O setor de galpões logísticos de alto padrão encerrou 2025 com indicadores sólidos: forte absorção líquida, queda consistente da vacância e aluguéis em patamares recordes. De acordo com relatório do BTG Pactual, esses fundamentos deixam o mercado paulista em posição privilegiada para 2026, com expectativa de sustentação de preços e menor rotatividade nos contratos.
A demanda seguiu firme ao longo do ano, impulsionada por e-commerce, reorganização de cadeias de suprimentos e busca por eficiência operacional. O resultado foi uma absorção líquida próxima de 1,5 milhão de m², que manteve o ciclo de redução da vacância. No Estado de São Paulo, a taxa encerrou 2025 em 7,8% para galpões de alto padrão, reforçando a tração do segmento core.
Os preços pedidos acompanharam o aperto do mercado. Em 2025, os aluguéis alcançaram R$ 32,1/m²/mês em São Paulo, um recorde histórico. Esse avanço decorre da combinação de demanda resiliente por ativos bem localizados, especificações técnicas superiores e menor disponibilidade imediata, especialmente em eixos logísticos com infraestrutura consolidada.

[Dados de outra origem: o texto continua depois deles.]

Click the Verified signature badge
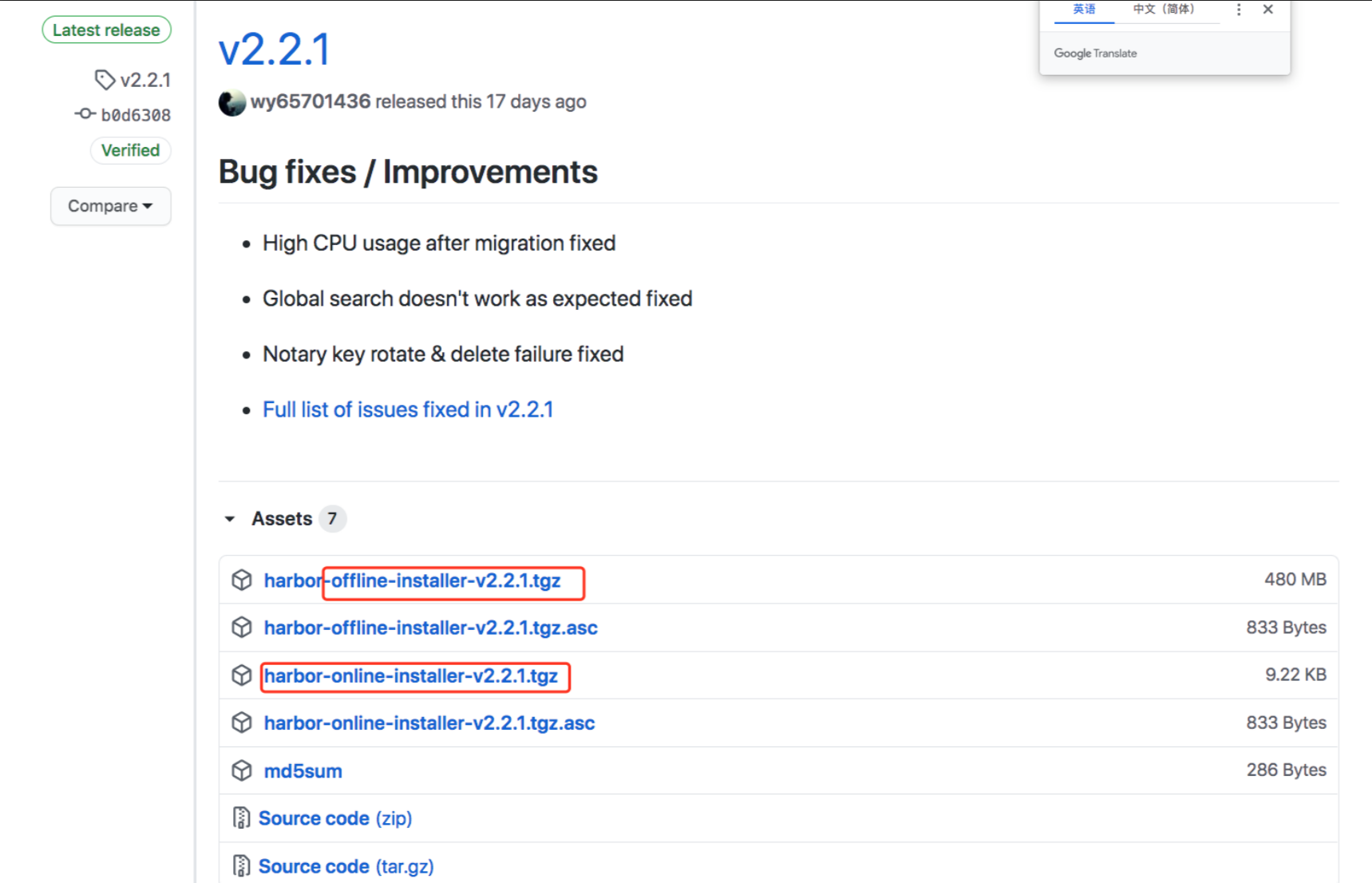The width and height of the screenshot is (1372, 883). (x=130, y=150)
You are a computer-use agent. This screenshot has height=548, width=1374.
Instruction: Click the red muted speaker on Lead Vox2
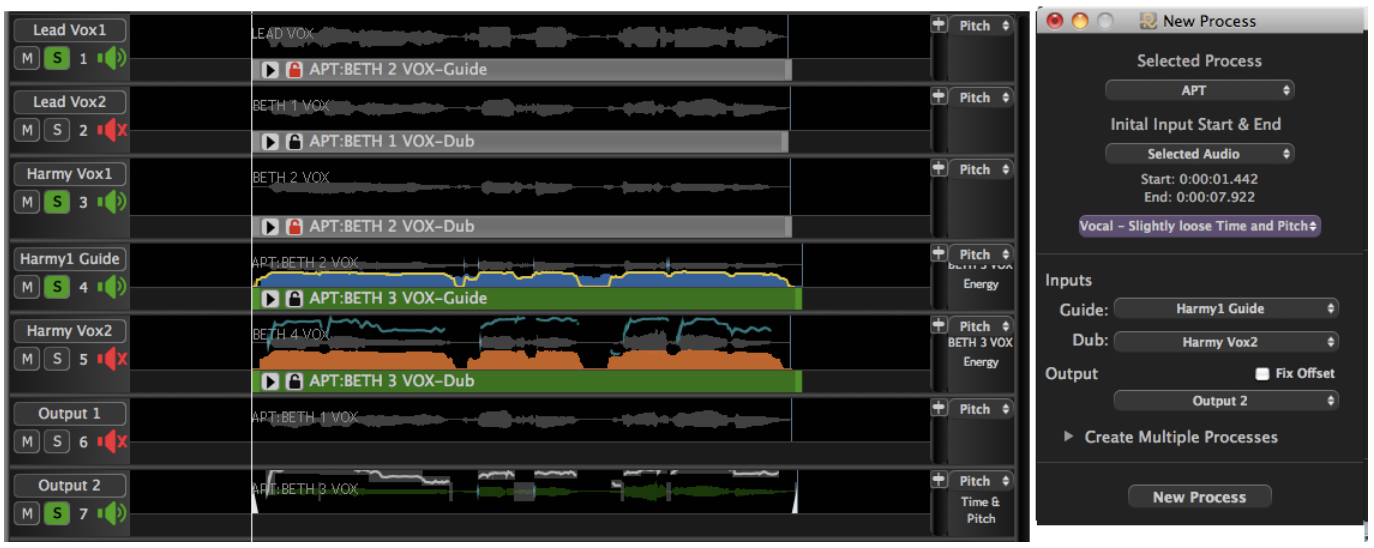click(x=113, y=130)
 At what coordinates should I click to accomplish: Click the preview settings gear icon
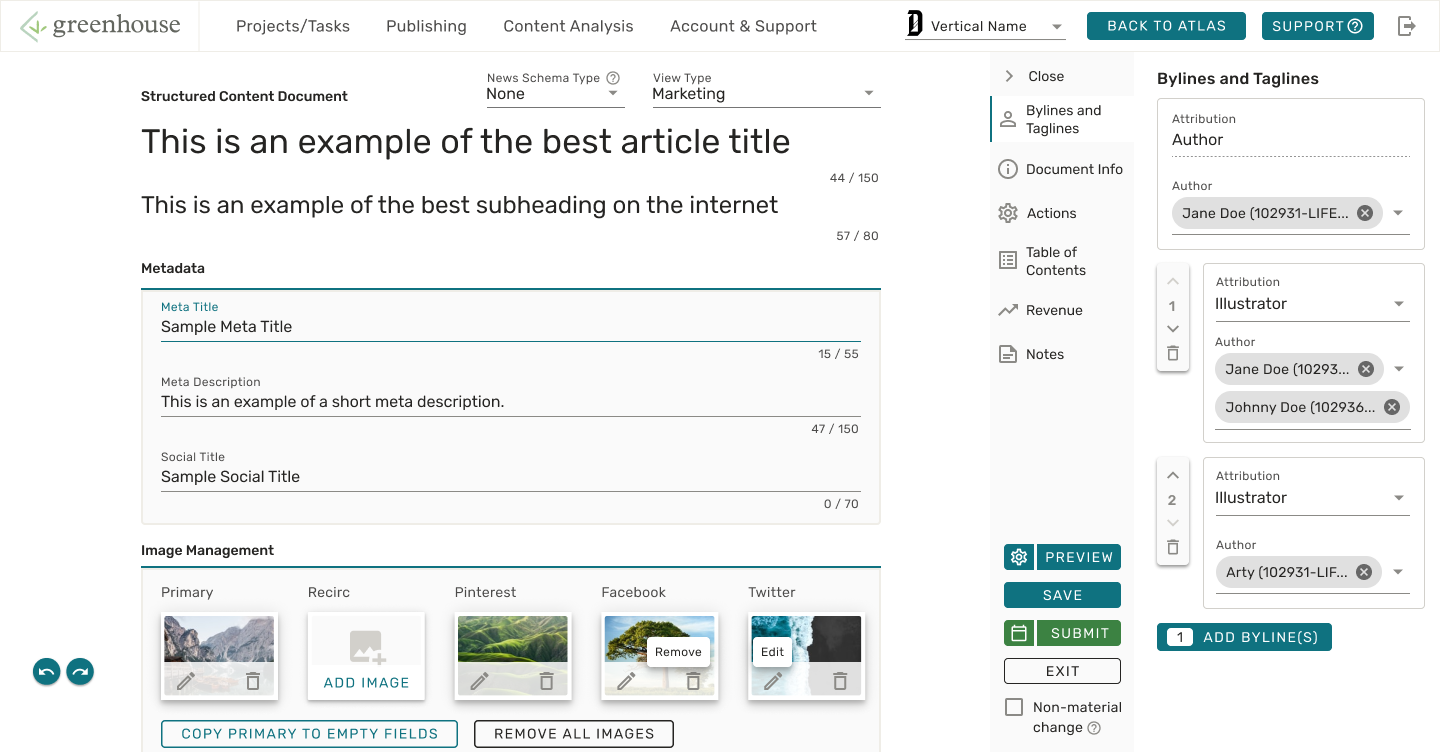tap(1019, 557)
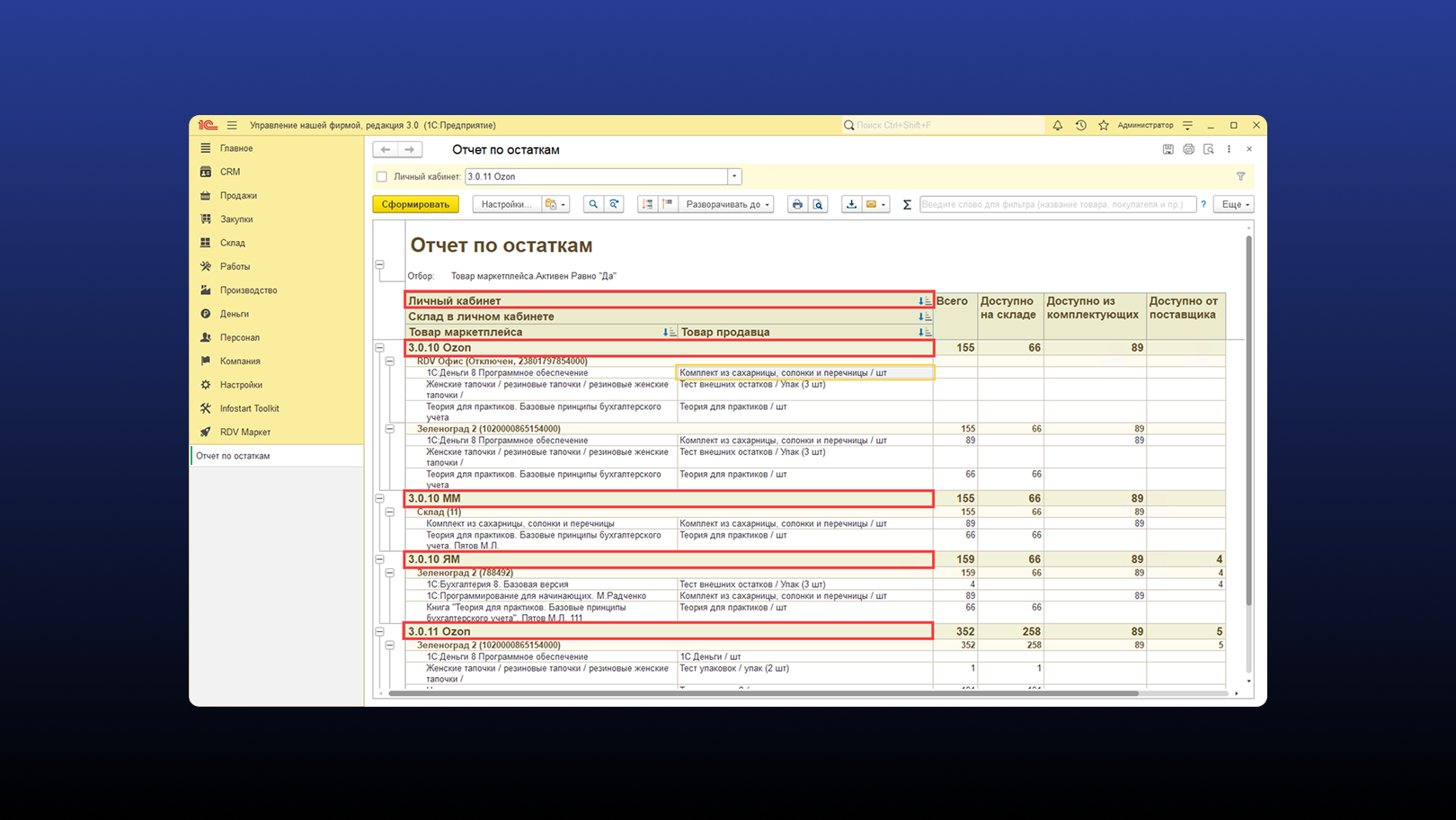This screenshot has height=820, width=1456.
Task: Click the print report printer icon
Action: (x=796, y=205)
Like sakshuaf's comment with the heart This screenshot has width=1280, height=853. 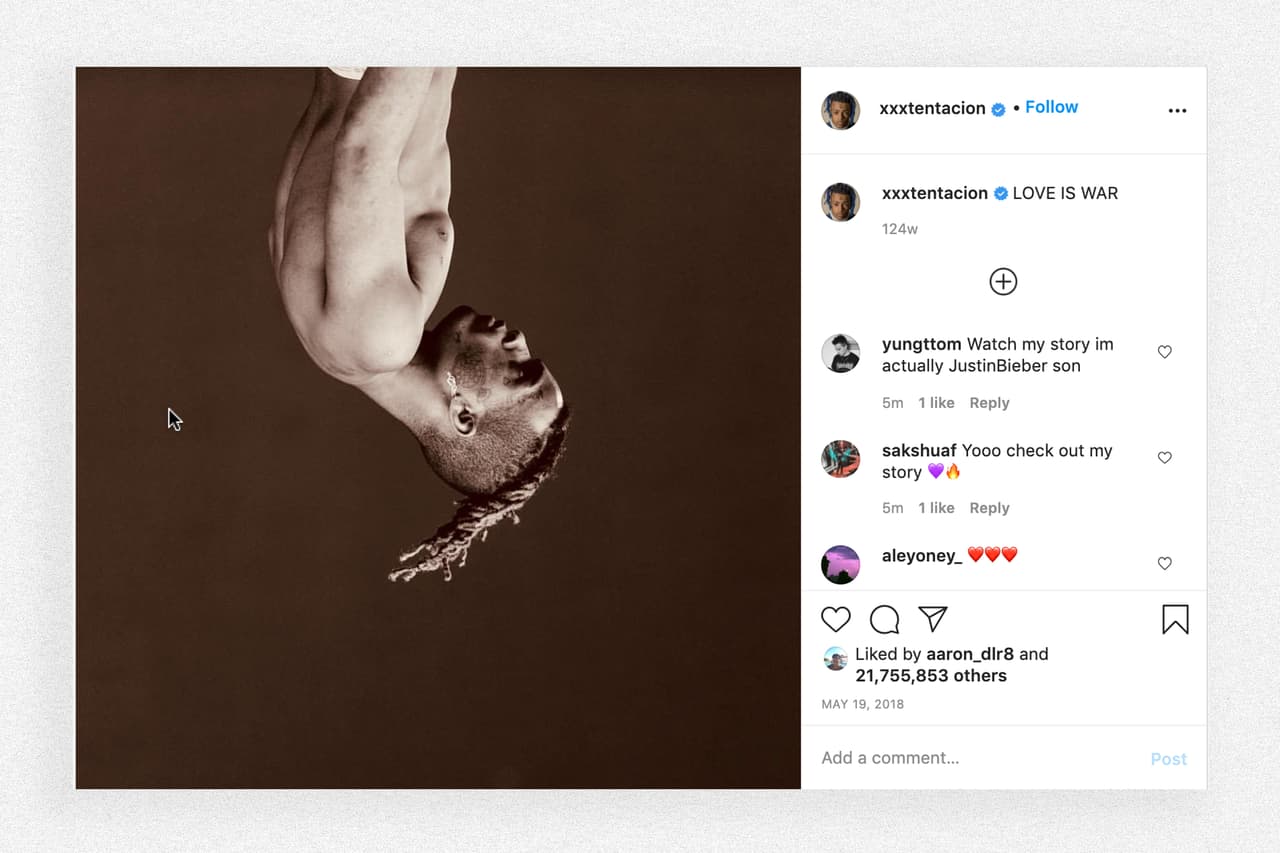tap(1164, 457)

Oferta e demanda em maior equilíbrio sustentaram um ambiente mais previsível e favorável aos proprietários. A menor competição reduziu concessões comerciais, enquanto contratos com revisões programadas e índices de reajuste protegeram a receita. Para 2026, a perspectiva é de negociações mais disciplinadas e spreads positivos em renovações, mantendo a rentabilidade operacional.
No lado da oferta, a maior parte dos novos lançamentos chegou ao mercado pré-locada ou no formato built-to-suit, mitigando impactos sobre a vacância. Essa disciplina na entrega de estoque ajuda a preservar a qualidade do portfólio e a estabilidade dos aluguéis, evitando excesso de espaços vagos em localizações secundárias.
Para os fundos imobiliários, o pano de fundo é construtivo. Os FIIs expostos a galpões logísticos tendem a se beneficiar de vacância reduzida, preços firmes e prazos mais longos, favorecendo revisões contratuais e distribuição de rendimentos. Em síntese, o segmento segue como um dos mais consistentes da indústria, com fundamentos que suportam performance resiliente em 2026.